— PROMPT —
The answer must be an exact copy of every record.

— STUDY MATERIAL —
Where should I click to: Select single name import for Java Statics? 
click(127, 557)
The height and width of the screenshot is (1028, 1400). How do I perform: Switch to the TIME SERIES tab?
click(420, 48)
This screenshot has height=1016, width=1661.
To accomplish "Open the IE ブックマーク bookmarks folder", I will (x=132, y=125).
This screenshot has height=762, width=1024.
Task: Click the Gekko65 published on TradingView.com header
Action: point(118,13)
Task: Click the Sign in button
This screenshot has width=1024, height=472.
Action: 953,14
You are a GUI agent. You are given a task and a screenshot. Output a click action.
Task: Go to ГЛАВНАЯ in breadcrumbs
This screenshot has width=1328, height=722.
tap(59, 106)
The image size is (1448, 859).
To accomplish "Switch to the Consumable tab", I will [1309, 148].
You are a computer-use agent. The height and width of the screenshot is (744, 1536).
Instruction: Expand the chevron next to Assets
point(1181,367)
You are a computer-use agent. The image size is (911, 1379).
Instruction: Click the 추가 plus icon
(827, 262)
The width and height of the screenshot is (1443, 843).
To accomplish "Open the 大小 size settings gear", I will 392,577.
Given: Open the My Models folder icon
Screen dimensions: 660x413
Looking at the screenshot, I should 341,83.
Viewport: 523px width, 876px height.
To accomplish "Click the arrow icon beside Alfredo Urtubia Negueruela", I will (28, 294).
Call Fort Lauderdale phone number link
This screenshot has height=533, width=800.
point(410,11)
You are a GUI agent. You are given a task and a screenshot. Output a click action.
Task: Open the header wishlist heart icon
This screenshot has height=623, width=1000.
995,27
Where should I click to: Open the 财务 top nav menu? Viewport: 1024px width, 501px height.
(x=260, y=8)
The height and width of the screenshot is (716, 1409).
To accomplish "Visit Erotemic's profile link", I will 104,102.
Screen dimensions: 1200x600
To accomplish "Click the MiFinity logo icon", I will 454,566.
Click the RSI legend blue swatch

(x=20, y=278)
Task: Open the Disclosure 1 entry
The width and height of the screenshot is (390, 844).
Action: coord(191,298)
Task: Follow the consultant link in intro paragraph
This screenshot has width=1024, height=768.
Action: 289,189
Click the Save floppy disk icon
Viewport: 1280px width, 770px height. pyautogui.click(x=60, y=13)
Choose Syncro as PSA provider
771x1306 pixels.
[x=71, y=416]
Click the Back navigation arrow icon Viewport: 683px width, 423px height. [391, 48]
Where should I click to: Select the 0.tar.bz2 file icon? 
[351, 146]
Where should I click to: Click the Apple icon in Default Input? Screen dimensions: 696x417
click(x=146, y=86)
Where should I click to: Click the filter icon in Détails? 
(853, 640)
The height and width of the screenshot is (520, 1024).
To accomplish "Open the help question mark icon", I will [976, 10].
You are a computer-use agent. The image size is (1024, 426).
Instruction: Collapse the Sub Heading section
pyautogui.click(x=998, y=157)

— RESPONSE —
Where should I click to: Select single name import for Java Statics? 
click(127, 557)
The height and width of the screenshot is (1028, 1400). How do I perform: Switch to the TIME SERIES tab?
click(420, 48)
This screenshot has height=1016, width=1661.
To accomplish "Open the IE ブックマーク bookmarks folder", I will (x=132, y=125).
This screenshot has height=762, width=1024.
Task: Click the Gekko65 published on TradingView.com header
Action: point(118,13)
Task: Click the Sign in button
This screenshot has width=1024, height=472.
Action: 953,14
You are a GUI agent. You are given a task and a screenshot. Output a click action.
Task: Go to ГЛАВНАЯ in breadcrumbs
This screenshot has width=1328, height=722.
tap(59, 106)
The image size is (1448, 859).
To accomplish "Switch to the Consumable tab", I will [1309, 148].
You are a computer-use agent. The height and width of the screenshot is (744, 1536).
Instruction: Expand the chevron next to Assets
point(1181,367)
You are a computer-use agent. The image size is (911, 1379).
Instruction: Click the 추가 plus icon
(827, 262)
The width and height of the screenshot is (1443, 843).
To accomplish "Open the 大小 size settings gear", I will 392,577.
Given: Open the My Models folder icon
Screen dimensions: 660x413
Looking at the screenshot, I should 341,83.
Viewport: 523px width, 876px height.
To accomplish "Click the arrow icon beside Alfredo Urtubia Negueruela", I will (28, 294).
Call Fort Lauderdale phone number link
This screenshot has height=533, width=800.
point(410,11)
You are a GUI agent. You are given a task and a screenshot. Output a click action.
Task: Open the header wishlist heart icon
This screenshot has height=623, width=1000.
995,27
Where should I click to: Open the 财务 top nav menu? Viewport: 1024px width, 501px height.
(x=260, y=8)
The height and width of the screenshot is (716, 1409).
To accomplish "Visit Erotemic's profile link", I will 104,102.
Screen dimensions: 1200x600
To accomplish "Click the MiFinity logo icon", I will 454,566.
Click the RSI legend blue swatch

(x=20, y=278)
Task: Open the Disclosure 1 entry
The width and height of the screenshot is (390, 844).
Action: coord(191,298)
Task: Follow the consultant link in intro paragraph
This screenshot has width=1024, height=768.
Action: 289,189
Click the Save floppy disk icon
Viewport: 1280px width, 770px height. pyautogui.click(x=60, y=13)
Choose Syncro as PSA provider
771x1306 pixels.
[x=71, y=416]
Click the Back navigation arrow icon Viewport: 683px width, 423px height. [391, 48]
Where should I click to: Select the 0.tar.bz2 file icon? 
[351, 146]
Where should I click to: Click the Apple icon in Default Input? Screen dimensions: 696x417
click(x=146, y=86)
Where should I click to: Click the filter icon in Détails? 
(853, 640)
The height and width of the screenshot is (520, 1024).
To accomplish "Open the help question mark icon", I will [976, 10].
You are a computer-use agent. The image size is (1024, 426).
Instruction: Collapse the Sub Heading section
pyautogui.click(x=998, y=157)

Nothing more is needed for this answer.